• _Task to carry out_
Wherever the line with "Instruction: Open homepage" sits in the listing below, transcribe from it up to and including the line with "Image resolution: width=1568 pixels, height=750", exactly, and leave the remaining lines out.

• _Information shown_
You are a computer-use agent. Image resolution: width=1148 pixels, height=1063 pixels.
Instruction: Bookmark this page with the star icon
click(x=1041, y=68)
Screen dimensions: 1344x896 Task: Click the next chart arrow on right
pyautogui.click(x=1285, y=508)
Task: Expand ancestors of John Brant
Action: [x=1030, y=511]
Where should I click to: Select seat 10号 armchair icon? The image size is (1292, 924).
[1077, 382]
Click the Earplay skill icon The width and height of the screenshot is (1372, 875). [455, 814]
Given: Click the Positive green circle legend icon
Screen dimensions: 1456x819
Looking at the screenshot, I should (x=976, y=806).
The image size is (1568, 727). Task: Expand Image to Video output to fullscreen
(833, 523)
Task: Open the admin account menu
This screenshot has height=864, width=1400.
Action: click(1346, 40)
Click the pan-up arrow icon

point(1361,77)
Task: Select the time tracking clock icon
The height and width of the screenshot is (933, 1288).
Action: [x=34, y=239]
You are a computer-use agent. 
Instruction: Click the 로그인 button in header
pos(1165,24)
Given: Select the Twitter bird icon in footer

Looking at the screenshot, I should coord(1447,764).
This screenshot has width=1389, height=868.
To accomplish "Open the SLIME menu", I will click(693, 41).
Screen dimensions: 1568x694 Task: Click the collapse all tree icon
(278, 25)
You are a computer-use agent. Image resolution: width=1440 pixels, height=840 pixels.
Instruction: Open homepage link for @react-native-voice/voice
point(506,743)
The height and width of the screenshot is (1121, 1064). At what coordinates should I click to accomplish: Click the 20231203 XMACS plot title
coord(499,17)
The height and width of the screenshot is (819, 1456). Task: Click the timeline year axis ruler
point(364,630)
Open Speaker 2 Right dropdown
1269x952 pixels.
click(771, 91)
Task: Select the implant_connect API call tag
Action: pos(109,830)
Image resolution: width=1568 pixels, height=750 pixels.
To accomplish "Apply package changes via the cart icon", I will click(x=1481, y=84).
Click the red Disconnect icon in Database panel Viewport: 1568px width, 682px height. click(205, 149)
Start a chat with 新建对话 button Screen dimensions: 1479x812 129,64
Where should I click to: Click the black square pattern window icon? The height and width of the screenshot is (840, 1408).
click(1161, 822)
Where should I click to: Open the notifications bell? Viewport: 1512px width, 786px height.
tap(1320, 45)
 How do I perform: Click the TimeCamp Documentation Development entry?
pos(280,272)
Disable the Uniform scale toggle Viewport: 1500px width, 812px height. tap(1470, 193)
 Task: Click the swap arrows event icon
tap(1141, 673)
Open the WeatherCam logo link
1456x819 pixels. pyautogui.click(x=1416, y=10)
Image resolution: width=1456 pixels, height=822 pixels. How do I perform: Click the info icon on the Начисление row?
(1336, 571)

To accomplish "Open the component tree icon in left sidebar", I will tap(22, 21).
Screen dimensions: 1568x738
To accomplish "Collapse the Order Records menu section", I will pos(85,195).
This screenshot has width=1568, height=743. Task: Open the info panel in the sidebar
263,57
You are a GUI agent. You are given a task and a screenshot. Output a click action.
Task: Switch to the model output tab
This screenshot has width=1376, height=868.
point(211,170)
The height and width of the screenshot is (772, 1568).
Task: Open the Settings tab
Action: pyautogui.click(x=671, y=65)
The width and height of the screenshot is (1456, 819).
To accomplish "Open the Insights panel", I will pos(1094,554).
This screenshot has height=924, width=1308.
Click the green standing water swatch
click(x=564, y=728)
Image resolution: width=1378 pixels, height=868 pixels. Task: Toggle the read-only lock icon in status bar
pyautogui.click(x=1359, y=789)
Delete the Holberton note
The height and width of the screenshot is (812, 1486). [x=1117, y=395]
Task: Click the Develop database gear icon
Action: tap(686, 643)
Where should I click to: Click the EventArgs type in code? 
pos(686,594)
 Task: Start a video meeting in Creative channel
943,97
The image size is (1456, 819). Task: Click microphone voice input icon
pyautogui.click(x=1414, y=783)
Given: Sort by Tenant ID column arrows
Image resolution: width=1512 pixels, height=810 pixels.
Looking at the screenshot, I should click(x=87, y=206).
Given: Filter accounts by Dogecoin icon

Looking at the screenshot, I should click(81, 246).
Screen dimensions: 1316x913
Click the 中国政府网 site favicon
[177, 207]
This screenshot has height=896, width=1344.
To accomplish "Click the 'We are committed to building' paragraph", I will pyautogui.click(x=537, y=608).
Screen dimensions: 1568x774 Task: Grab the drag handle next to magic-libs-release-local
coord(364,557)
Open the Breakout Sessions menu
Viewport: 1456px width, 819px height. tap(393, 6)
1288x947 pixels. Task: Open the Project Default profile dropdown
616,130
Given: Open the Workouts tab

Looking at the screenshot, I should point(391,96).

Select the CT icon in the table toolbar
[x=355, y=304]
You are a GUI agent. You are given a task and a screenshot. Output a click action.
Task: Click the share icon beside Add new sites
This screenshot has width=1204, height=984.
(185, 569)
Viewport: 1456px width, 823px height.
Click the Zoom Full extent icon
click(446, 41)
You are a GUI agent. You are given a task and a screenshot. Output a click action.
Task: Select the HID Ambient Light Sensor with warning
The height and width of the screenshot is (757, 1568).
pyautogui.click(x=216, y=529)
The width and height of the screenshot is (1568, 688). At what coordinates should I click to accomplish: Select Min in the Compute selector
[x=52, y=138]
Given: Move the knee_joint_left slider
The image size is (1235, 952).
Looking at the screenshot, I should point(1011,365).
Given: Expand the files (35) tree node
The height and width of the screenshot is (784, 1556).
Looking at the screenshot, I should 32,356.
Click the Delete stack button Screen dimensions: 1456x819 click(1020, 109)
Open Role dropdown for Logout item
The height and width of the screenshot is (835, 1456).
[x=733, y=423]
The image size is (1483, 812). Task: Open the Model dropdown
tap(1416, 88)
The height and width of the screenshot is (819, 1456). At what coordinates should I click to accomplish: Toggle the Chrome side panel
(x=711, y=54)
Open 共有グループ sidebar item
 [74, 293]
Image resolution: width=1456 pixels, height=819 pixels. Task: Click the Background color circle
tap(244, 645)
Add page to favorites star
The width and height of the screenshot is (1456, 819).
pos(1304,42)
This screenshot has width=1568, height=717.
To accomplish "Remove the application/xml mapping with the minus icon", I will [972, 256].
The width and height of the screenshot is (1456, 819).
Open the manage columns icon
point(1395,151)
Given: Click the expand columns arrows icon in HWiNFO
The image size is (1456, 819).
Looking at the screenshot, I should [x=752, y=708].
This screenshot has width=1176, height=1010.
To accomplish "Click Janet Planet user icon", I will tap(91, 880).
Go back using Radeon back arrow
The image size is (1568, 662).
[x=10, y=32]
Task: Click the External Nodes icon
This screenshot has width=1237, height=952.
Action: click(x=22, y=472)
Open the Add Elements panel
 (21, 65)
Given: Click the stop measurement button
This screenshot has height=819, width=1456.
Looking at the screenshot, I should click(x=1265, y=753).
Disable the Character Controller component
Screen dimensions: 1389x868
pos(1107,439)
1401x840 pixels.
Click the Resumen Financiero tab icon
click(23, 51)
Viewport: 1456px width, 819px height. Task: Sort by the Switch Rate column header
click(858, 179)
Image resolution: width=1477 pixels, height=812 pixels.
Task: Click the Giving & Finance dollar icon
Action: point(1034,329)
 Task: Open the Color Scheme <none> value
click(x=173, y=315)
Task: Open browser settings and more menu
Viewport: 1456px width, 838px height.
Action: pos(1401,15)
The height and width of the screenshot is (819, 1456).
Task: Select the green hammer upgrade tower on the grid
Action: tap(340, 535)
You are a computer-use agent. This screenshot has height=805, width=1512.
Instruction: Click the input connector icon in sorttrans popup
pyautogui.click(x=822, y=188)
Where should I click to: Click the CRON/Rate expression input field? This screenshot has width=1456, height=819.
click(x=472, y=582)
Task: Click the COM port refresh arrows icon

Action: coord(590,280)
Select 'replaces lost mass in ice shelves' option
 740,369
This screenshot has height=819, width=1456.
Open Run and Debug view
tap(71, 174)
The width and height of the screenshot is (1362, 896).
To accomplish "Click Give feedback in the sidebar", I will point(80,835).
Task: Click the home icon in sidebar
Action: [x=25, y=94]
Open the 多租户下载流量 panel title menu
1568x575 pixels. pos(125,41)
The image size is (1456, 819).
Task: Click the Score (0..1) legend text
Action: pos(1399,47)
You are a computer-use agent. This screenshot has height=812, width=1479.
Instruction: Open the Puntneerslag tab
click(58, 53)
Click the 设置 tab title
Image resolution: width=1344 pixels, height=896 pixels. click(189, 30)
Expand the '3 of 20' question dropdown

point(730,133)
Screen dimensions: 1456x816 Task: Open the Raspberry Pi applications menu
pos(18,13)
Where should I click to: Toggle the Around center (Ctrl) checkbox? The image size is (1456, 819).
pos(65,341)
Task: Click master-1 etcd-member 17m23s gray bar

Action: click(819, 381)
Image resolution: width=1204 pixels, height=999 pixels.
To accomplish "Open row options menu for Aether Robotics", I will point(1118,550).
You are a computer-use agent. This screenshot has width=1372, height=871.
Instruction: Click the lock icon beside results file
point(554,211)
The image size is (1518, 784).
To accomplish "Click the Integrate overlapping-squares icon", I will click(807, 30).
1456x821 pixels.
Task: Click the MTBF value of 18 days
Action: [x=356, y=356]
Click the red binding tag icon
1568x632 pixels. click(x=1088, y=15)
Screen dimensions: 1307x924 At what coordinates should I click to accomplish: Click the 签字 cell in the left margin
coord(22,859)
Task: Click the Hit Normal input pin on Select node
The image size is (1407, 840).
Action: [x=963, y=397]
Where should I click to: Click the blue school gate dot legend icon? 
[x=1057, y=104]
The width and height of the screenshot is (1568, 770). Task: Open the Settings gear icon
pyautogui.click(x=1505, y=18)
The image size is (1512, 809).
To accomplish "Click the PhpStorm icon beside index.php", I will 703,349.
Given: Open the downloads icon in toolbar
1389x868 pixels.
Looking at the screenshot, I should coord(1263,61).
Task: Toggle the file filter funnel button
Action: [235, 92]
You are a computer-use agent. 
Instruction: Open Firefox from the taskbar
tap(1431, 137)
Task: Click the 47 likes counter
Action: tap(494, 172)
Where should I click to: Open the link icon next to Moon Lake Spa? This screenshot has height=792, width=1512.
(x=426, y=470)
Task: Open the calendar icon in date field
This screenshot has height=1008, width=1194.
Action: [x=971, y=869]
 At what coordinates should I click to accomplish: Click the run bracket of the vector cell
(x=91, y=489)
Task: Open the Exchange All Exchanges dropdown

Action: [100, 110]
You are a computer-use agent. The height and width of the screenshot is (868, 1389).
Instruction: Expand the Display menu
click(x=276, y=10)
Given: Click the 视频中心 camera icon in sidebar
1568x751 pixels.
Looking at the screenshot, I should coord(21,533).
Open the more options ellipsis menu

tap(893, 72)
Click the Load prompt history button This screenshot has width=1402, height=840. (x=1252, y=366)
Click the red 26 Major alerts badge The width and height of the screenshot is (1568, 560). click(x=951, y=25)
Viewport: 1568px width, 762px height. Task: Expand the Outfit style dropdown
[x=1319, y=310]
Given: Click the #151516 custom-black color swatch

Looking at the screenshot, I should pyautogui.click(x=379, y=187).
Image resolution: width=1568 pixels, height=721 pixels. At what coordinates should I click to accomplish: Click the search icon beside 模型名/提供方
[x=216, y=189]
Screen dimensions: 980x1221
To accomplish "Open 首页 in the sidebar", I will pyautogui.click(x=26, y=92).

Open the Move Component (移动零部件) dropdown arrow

• _Final answer_
Instruction: Open homepage link for @react-native-voice/voice
point(506,743)
The height and width of the screenshot is (1121, 1064). At what coordinates should I click to accomplish: Click the 20231203 XMACS plot title
coord(499,17)
The height and width of the screenshot is (819, 1456). Task: Click the timeline year axis ruler
point(364,630)
Open Speaker 2 Right dropdown
1269x952 pixels.
click(771, 91)
Task: Select the implant_connect API call tag
Action: pos(109,830)
Image resolution: width=1568 pixels, height=750 pixels.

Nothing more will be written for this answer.